- **Required actions**
1. In the passage on animal sentience, condense the paragraph that begins "But we do not have the luxury" into a short bulleted list that keeps its main facts.
2. Translate this sentence from the passage on animal sentience into Spanish: "Endorsing panpsychism takes us no closer to knowing which animals should be taken into consideration in our moral judgments."
3. Carry the passage on animal sentience forward from its final sentence.

- **Selected excerpt**

+ + + + +

Some have tried to sidestep this challenge by endorsing panpsychism , the view that phenomenal consciousness is a property that exists in all physical matter. However, the move from this position to specific moral recommendations is often unjustified. Even if we think that consciousness is ubiquitous, we know from our own experiences that not all conscious experience is morally significant. Some experiences are neutral and do not seem to have any positive or negative valence [6]. In fact, in rare circumstances, there appear to even be cases of pain that lack the unpleasantness that typically accompanies them [7]. So even if we were told definitively that, say, a hydrogen molecule has the property of consciousness to some degree, we would have no way of assessing whether that conscious experience was positive, negative, or entirely neutral. So, endorsing panpsychism just changes the challenging question from “how do we know which entities are conscious?” to “how do we know which entities have morally significant consciousness?” Endorsing panpsychism takes us no closer to knowing which animals should be taken into consideration in our moral judgments.

So, we are left to confront a situation where, although there are various theories of consciousness, any honest assessment would have to conclude that we do not yet know what physical processes are most central to the experience of morally relevant feelings (or other psychological states). And it is not just that we do not know what physical processes are relevant; we do not even know what exactly it would look like to have sufficient evidence to know that certain physical processes are central.

But we do not have the luxury of throwing up our hands and embracing agnosticism. Humans have impacted and continue to impact potentially sentient organisms at a scale that is almost impossible to exaggerate. In fact, we have the capacity to end all sentient life on earth, but sadly the jury is still out as to whether we have the ability to organize and guide societies in a manner that would ensure that this does not happen. Meanwhile, everyday activities such as modern industrial agriculture are likely causing suffering to tens of billions of animals every year [8]. The stakes are high. We need some principled methodology for assessing sentience that can be of use in attempting to formulate ethical and legal restrictions on our treatment of nonhuman animals. I now turn to several different strategies that have been used to do this, and in particular will examine the relevance of neuroscience for making final decisions on these frameworks.

2 Precise Accounts of Sentience

Until recently, most philosophical attempts at using sentience to guide policy attempted to set fairly clear lines that could be of use for ethical guidelines. That is, criteria were provided that could be used to say, for any given species, whether that species should be treated as sentient or not. There was, and currently is, no consensus on the exact criteria, so the designation “precise” should not be thought of as indicating the success of the endeavors so much as the fact that they, in contrast to the other two groups of theories I will be considering, aspire to provide precise criteria that can be used to make the relevant determinations. For these theories, we can say that, if they are true, then they set decision criteria that can be used to determine which beings are sentient.

+ + + + +

- **Excerpted records**
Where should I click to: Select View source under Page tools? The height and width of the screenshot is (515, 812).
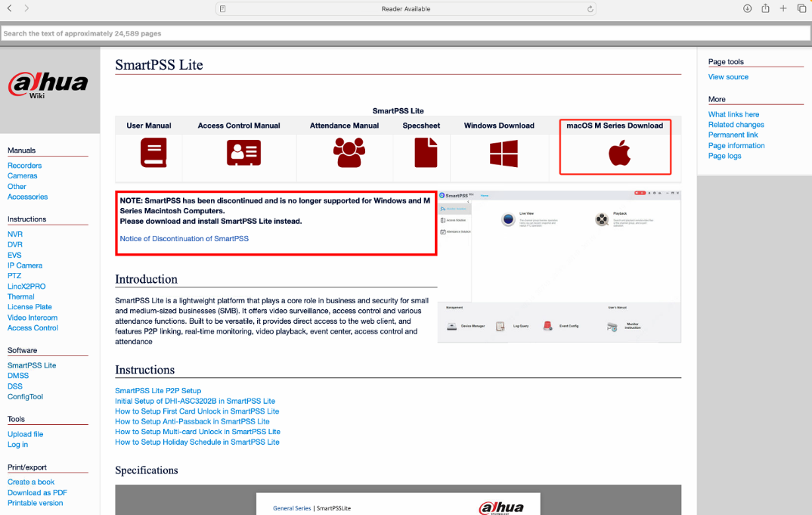pos(728,77)
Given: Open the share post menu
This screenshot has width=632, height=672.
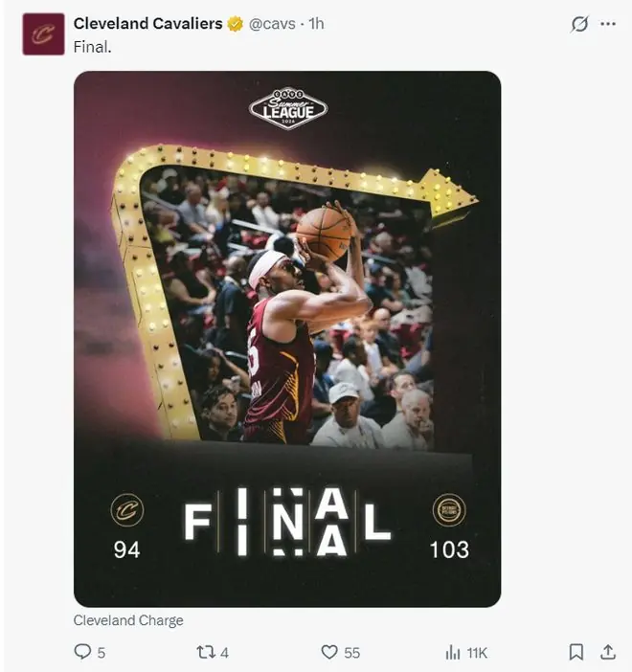Looking at the screenshot, I should point(607,652).
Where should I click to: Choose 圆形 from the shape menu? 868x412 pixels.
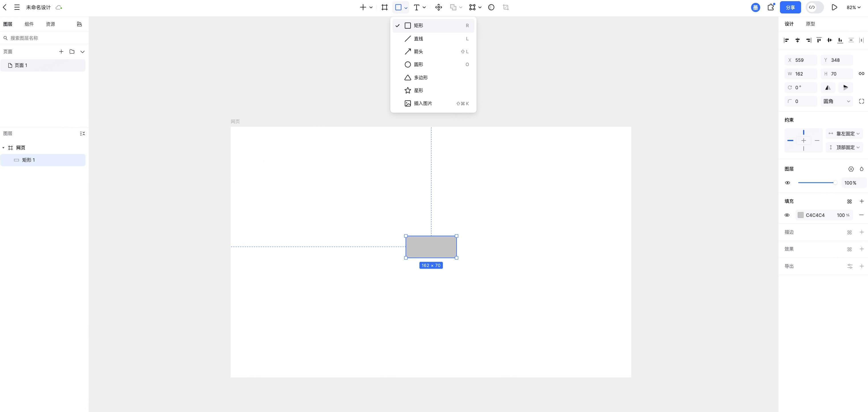point(419,64)
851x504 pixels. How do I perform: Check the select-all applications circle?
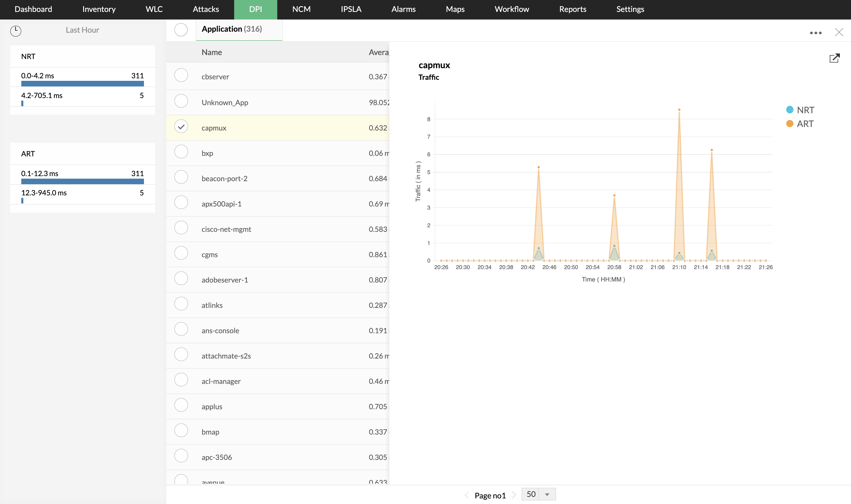click(x=181, y=30)
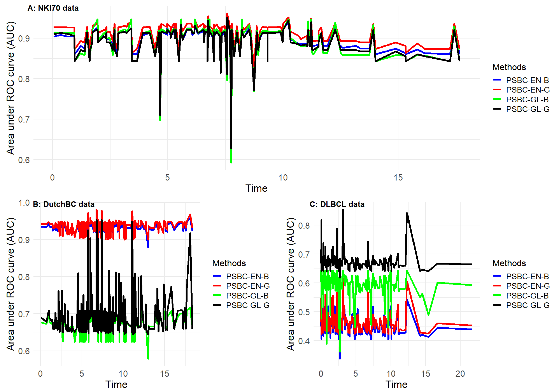This screenshot has height=392, width=556.
Task: Click red PSBC-EN-G swatch in panel B legend
Action: coord(217,286)
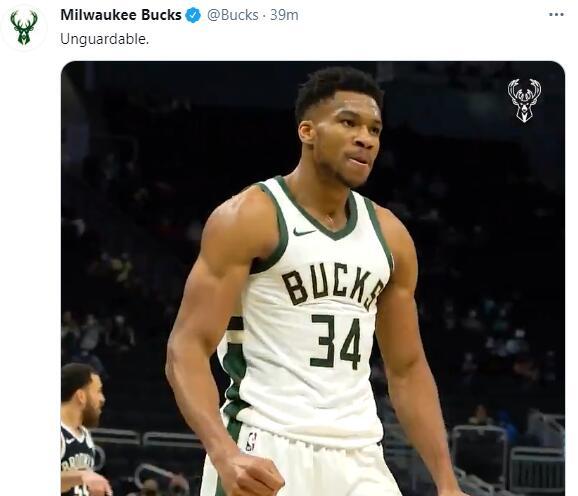This screenshot has width=578, height=496.
Task: Open the Milwaukee Bucks account name link
Action: tap(121, 15)
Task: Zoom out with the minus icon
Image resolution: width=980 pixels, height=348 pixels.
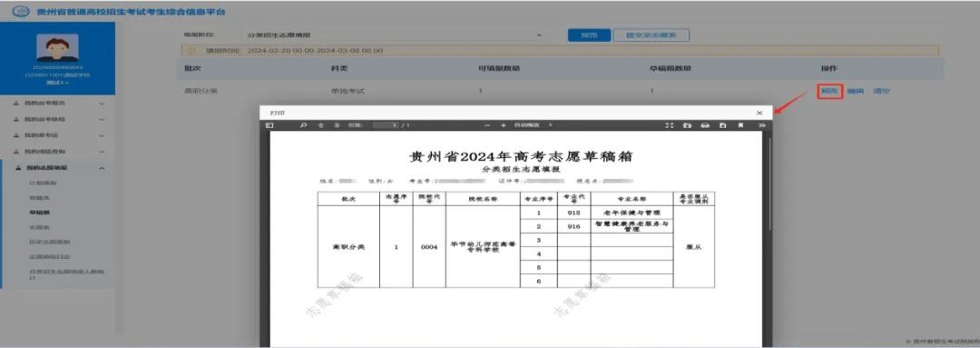Action: point(487,125)
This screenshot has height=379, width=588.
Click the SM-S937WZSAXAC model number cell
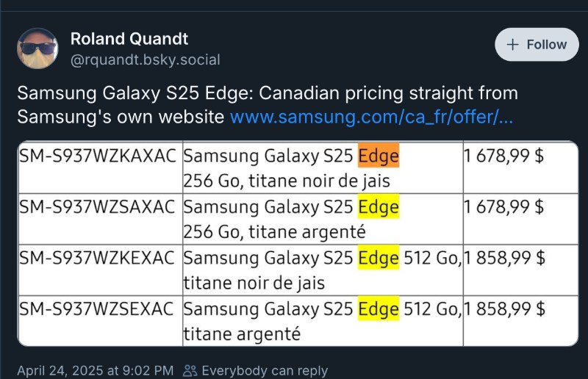[98, 208]
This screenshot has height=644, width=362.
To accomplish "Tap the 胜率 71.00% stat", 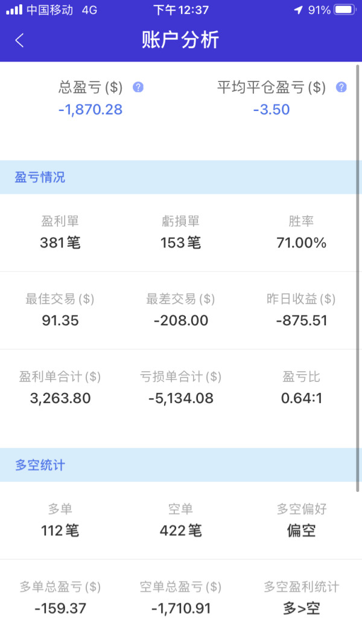I will pyautogui.click(x=301, y=233).
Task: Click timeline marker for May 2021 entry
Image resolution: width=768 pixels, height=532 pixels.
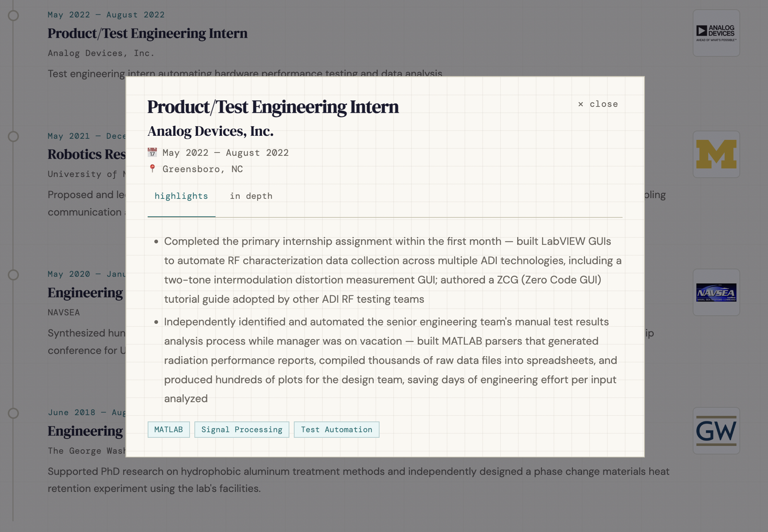Action: point(13,137)
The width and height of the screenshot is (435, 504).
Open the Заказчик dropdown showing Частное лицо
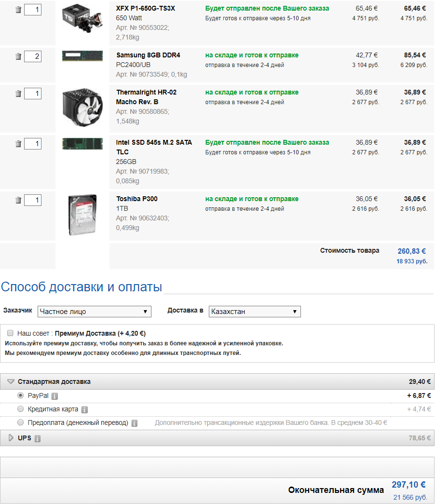[95, 312]
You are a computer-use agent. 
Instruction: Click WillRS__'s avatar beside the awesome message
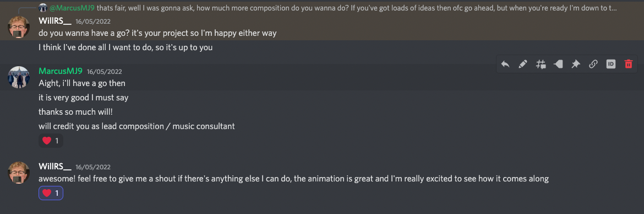19,173
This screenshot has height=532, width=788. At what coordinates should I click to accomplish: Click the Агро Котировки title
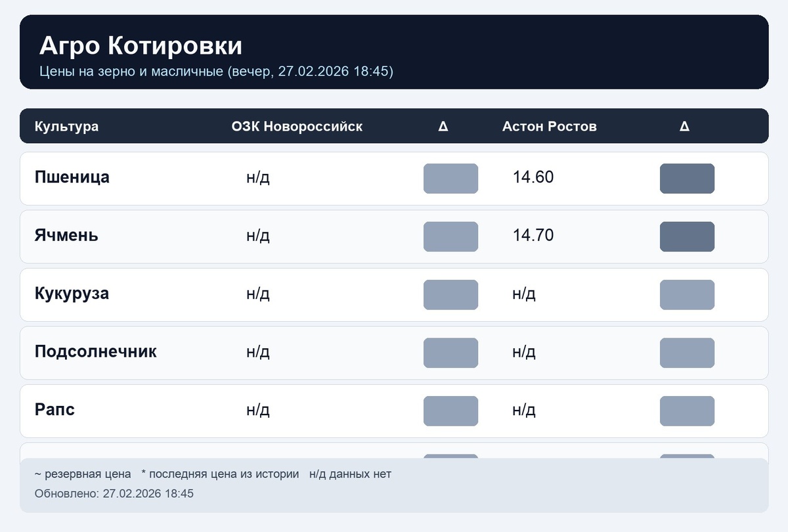pos(141,46)
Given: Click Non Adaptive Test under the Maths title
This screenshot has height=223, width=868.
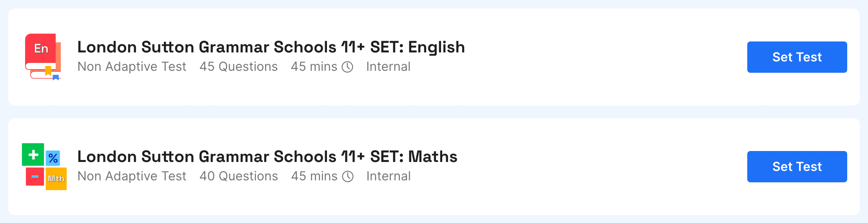Looking at the screenshot, I should [x=132, y=176].
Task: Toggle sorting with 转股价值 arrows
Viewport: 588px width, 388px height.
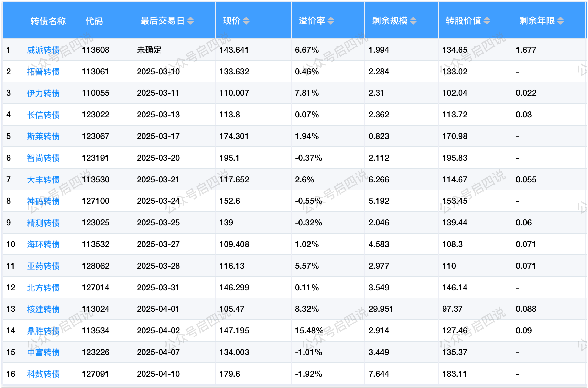Action: (x=487, y=21)

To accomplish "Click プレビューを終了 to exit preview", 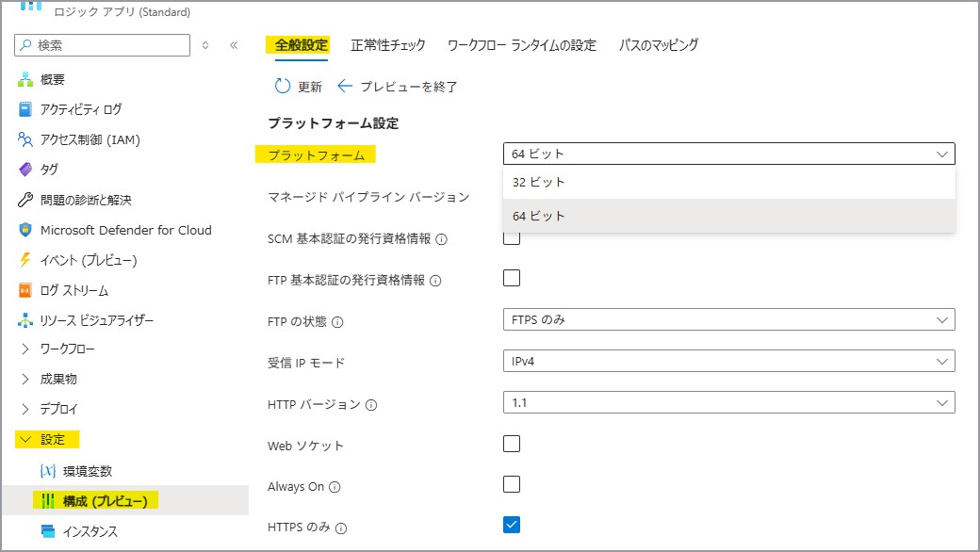I will (x=398, y=87).
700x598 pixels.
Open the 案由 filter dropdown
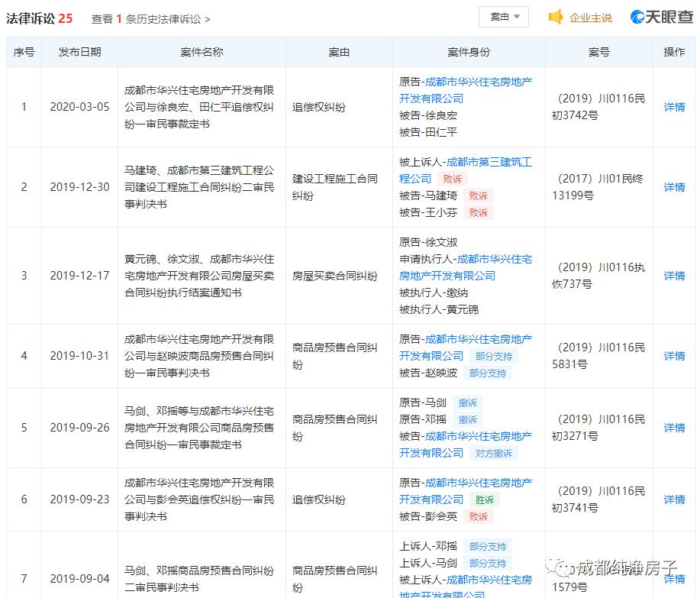(x=503, y=16)
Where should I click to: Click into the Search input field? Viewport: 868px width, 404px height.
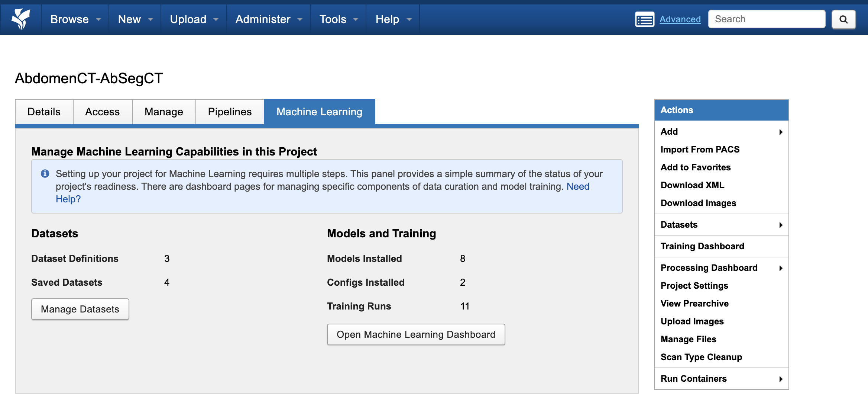[766, 19]
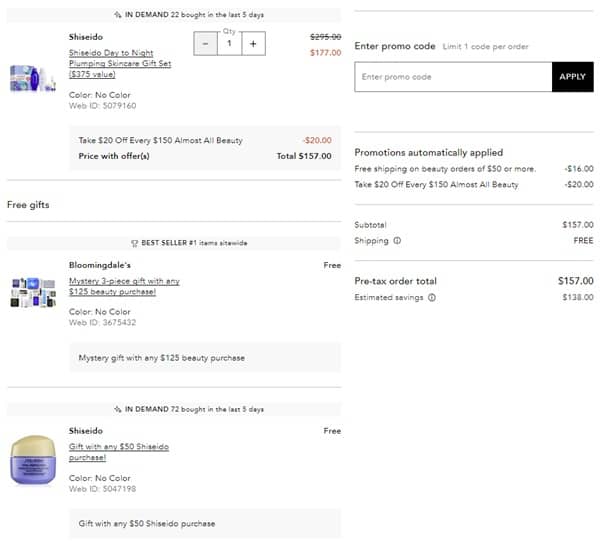Click the Best Seller trophy icon

(134, 242)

+ + + + +

- **Outputs in order**
1.
- Agnosticism about sentience is not an option.
- Humans affect potentially sentient organisms on an enormous scale.
- Humans could end all sentient life on earth, and it is unclear whether societies can be organized to prevent this.
- Modern industrial agriculture is likely causing suffering to tens of billions of animals every year.
- A principled method for assessing sentience is needed to shape ethical and legal limits on how nonhuman animals are treated.
- The author next examines several strategies for doing this, focusing on what neuroscience contributes to deciding among them.

2. Adoptar el panpsiquismo no nos acerca en absoluto a saber qué animales deberían tenerse en cuenta en nuestros juicios morales.

3.
Gary Varner [9, 10] has suggested that most standard arguments about sentience in animals can be usefully interpreted as arguments by analogy. An exchange between Varner and Colin Allen about such arguments nevertheless nicely illustrates some general challenges facing precise accounts of sentience.

To begin, we can follow Varner in suggesting the following general format for an argument by analogy for animal sentience:

P1. Things like X are known to have qualities a, b, c, … and m as well as n.

P2. Things like Y are known to have qualities a, b, c, … and m.

C. So, things like Y probably also have quality n. [9, p. 108]

Though most authors Varner is discussing do not explicitly formulate their arguments in these terms, they nevertheless can easily be represented in this way. Varner himself initially summarized four different meta-reviews of animal sentience to come up with a list of evidentiary conditions that may indicate sentience. This list includes both neural and nonneural criteria. The former include the presence of nociceptors, the presence of brains, the fact that nociceptors are connected to brains, and the fact that the organism has endogenous opioids. Among the latter criteria are behavioral responses to pain that resemble those of humans and behavioral responses to known analgesics. Taxa that ticked all of the boxes were regarded as good candidates for sentience. Based on these criteria, Varner initially concluded that most vertebrates were likely to be sentient, and invertebrates (with the exception of cephalopods ) likely insentient.

However, as Allen [11] has pointed out, there are two serious weaknesses with using these arguments to make determinations about sentience. First, such assessments have to be based on the most current research, and the general trend has moved in the direction of discovering that in certain species capacities are present that were previously assumed not to exist. For example, in the 2 years between the time of Varner’s initial argument and Allen’s critique, nociceptors were discovered in several new species.

This concern can perhaps be addressed with what Varner describes as “going to war with the army you’ve got” [10, p. 115]. Surely all can agree that in the absence of conclusive evidence, we nevertheless have to make decisions based on what evidence we do have. However, as we will see, the type of line-drawing recommended by Varner can be problematic in ways that do not apply to other approaches I will consider.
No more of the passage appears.